You still can submit for EOI before July 2013, however, if the occupation hit the ceiling it means that the industry may facing saturation of this occupation and might end up brain drain. No one would like to work in the kitchen or supermarket which is not your profession.


----------



## alok509gupta (Jan 29, 2013)

Yeah, I understand that, But When they say Ceiling is going to reset on 1st July 2013, Means New fresh application again will be accepted after that ??


----------



## nemesis (Aug 17, 2011)

For example, my profession is quantity surveyor. When i lodged application, it's in the list before 1/7/2013. If after that date my profession not inthe list, they still assess based on before submission date. Of course, i might facing hard time looking for my job profession which is not encourage unless you don't mind to work out of your profession.
The fresh new list will release in order for all applicants will based on that to proceed their application.


----------



## alok509gupta (Jan 29, 2013)

I agree with your thoughts, but didnt really understands what happens when the occupation ceiling reaches maximum, Does after 1st july they will re-issue the new list of each occupation (How many more workers are required in coming year) something like that ??


----------



## nemesis (Aug 17, 2011)

1) They will issue new list. 
2) I'm asking the same question too. But IMHO, i think they're really very much depends on how the young workforce performing. If local Ozzie have low skills in those area, higher possibilities they'll 'import' the overseas skilled migrants or workers. If they've more such high skills, definitely they'll take out the job list from SOL.
Oz now facing great challenge especially population aging by now. That's why they require more skilled people to help them generating country's productivity. Hence, tax more means higher income.


----------



## Boboa (Mar 24, 2009)

Once the ceiling is reached DIAC consults with relevant bodies (example Engineers Australia or CPA). If the organisation indicates there is still a shortage, limit is reset and occupation staid on the list. 

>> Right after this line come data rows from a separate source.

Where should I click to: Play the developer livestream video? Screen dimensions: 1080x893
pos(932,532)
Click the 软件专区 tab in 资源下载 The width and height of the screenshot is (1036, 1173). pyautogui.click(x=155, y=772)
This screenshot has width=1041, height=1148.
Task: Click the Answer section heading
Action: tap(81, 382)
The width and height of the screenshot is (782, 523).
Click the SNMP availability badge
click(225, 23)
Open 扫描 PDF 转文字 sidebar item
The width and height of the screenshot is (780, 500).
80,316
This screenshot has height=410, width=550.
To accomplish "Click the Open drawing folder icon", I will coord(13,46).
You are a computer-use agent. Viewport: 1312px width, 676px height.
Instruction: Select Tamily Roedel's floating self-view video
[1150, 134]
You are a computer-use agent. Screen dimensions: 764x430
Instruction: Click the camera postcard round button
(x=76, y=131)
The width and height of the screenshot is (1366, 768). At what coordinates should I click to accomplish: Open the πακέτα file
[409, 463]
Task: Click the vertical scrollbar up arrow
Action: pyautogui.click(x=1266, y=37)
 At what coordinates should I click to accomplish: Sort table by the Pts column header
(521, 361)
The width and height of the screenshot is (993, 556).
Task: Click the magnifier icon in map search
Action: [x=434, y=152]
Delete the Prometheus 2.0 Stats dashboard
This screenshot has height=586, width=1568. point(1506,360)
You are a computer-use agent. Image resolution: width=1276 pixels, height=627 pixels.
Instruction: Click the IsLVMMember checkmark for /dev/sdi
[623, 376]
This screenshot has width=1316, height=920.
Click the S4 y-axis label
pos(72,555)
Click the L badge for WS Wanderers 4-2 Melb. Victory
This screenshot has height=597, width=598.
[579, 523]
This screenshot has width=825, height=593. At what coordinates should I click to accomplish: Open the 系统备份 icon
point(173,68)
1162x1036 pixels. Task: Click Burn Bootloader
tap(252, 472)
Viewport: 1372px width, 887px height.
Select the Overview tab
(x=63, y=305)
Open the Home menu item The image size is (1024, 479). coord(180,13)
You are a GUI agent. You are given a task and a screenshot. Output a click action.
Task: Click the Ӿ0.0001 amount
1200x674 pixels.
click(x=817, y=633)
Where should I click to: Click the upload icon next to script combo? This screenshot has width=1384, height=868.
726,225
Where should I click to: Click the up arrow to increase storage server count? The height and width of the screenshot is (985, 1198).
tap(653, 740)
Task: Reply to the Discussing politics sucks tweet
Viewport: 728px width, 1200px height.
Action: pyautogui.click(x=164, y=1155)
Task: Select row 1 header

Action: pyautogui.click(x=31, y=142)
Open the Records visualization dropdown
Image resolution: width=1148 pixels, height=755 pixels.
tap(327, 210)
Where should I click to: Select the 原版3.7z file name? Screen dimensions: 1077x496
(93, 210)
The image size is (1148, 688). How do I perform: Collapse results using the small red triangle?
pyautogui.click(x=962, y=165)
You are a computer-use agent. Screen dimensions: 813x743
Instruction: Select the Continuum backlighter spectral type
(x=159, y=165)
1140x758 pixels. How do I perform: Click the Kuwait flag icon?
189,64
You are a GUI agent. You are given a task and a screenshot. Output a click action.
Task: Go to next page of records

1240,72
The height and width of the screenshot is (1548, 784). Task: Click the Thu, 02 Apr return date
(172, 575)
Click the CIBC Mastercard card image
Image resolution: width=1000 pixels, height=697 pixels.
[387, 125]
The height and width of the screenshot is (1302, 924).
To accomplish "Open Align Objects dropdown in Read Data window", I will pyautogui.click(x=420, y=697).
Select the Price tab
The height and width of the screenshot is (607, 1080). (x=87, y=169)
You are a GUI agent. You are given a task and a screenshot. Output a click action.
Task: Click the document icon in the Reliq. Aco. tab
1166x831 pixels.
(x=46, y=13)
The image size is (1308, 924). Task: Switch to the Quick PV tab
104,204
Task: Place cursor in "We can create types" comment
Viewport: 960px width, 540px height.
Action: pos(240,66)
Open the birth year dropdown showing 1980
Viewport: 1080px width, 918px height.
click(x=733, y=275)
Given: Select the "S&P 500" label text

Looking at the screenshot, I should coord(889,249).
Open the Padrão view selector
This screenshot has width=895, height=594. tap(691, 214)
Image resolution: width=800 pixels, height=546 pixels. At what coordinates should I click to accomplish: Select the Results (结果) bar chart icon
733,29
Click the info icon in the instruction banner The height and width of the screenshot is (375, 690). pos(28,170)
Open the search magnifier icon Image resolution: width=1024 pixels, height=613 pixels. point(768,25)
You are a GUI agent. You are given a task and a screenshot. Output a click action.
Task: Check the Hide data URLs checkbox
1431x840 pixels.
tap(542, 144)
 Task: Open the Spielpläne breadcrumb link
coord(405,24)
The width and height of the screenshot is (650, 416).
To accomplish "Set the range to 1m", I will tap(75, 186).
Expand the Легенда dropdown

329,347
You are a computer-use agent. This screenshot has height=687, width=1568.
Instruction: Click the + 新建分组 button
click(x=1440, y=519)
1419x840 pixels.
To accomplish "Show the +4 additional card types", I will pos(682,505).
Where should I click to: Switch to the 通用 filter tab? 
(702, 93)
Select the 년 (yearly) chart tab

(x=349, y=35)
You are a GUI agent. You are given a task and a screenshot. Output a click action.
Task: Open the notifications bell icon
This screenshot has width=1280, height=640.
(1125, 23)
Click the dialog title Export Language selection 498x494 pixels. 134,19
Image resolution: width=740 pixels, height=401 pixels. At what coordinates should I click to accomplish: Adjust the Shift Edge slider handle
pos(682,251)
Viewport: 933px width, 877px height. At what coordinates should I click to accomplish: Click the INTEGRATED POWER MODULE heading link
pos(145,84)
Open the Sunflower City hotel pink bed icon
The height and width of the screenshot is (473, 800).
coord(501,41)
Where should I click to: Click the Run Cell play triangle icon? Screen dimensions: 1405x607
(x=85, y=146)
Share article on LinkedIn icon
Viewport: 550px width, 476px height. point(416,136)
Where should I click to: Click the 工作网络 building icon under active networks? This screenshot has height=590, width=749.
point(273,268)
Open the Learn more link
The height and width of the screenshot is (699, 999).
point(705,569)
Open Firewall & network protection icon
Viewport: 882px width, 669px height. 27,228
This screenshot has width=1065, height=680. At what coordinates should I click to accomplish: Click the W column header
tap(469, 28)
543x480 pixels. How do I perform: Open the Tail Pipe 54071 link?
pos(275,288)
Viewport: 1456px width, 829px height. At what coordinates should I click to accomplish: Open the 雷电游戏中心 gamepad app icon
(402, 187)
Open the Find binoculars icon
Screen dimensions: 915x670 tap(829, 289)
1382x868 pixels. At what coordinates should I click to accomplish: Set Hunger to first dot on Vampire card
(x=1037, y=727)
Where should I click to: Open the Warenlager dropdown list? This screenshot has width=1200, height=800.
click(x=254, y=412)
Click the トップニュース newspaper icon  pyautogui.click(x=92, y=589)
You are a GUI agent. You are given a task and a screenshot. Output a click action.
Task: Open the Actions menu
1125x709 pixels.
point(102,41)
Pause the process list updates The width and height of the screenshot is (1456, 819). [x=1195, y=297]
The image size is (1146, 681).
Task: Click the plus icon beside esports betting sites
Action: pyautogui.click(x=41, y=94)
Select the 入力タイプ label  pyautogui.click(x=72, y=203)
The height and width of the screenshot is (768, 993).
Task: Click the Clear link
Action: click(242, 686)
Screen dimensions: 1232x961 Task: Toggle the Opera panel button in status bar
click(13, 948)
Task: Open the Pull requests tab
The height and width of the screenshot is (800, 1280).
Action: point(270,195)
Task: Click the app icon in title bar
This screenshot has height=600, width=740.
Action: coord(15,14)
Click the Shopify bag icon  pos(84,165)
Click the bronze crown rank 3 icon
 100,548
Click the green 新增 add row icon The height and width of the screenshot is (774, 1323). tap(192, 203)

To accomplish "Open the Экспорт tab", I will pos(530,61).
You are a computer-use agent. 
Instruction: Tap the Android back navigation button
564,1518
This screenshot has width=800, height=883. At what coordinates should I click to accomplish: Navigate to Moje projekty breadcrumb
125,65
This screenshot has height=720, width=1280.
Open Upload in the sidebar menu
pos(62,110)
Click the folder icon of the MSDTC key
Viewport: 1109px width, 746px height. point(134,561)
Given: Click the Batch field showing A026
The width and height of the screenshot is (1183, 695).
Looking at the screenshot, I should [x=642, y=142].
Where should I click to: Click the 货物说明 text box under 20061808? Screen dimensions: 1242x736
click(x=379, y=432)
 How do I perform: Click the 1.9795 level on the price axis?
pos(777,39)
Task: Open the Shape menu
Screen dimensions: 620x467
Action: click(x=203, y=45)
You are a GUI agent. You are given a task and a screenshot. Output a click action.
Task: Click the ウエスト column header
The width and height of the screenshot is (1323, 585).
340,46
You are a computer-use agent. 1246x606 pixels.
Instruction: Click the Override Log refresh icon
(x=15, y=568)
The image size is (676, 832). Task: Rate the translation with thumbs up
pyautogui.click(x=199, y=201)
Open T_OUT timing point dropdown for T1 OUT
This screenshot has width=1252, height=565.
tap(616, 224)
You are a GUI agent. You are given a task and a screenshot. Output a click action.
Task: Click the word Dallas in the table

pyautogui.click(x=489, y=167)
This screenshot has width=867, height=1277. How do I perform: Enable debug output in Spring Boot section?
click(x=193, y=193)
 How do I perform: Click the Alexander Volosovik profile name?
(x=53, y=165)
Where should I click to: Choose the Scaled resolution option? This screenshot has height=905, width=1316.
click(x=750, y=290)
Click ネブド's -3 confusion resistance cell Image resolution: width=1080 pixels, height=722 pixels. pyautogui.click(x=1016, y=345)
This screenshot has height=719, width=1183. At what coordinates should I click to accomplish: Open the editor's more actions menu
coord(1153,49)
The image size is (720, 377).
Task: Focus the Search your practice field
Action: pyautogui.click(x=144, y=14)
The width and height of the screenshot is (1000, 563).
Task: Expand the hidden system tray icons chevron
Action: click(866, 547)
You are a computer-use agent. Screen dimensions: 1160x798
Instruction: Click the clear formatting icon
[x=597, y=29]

However if the governing /professional body indicates saturation or no shortage the occupation might be removed from the list.

This is not an immigration advice


----------



## dattushah (May 2, 2013)

occuption ceiling for 224611 for 2013


----------



## strawbree (Apr 16, 2011)

Where can I find the link for the current occupation ceiling list?


----------



## SOMV (Apr 21, 2008)

The occupation ceiling is a limit on how many people could be invited to apply for a skilled visa from a particular occupation group. Once the limit is reached for each program year, there would be no further invitations to apply for migration from that particular occupation group.
 
An ‘occupation ceiling’ may be applied to invitations issued under the independent, family sponsored and state or territory sponsored visas. This means there will be a limit on how many EOIs can be selected for skilled migration from an occupation group.

Once this limit is reached, no further invitations for that particular occupation group will be issued for that program year. Invitations will then be allocated to intending migrants in other occupation groups even if they are lower ranking. 

For the state or territory migration programs, a state or territory will not be able to nominate you if your nominated occupation has reached its occupation ceiling. 

Any ceilings reached should be reset on 1 July.


----------



## strawbree (Apr 16, 2011)

Thanks for the explanation, SOMV.

Wow, looks like I have to chase up on my EOI, mine has a difference of 200+ left. Does that put you at the last in-last out queue?


----------



## bjvinay (Jun 24, 2013)

Has the new ceiling limit been published for the year 2013-14?


----------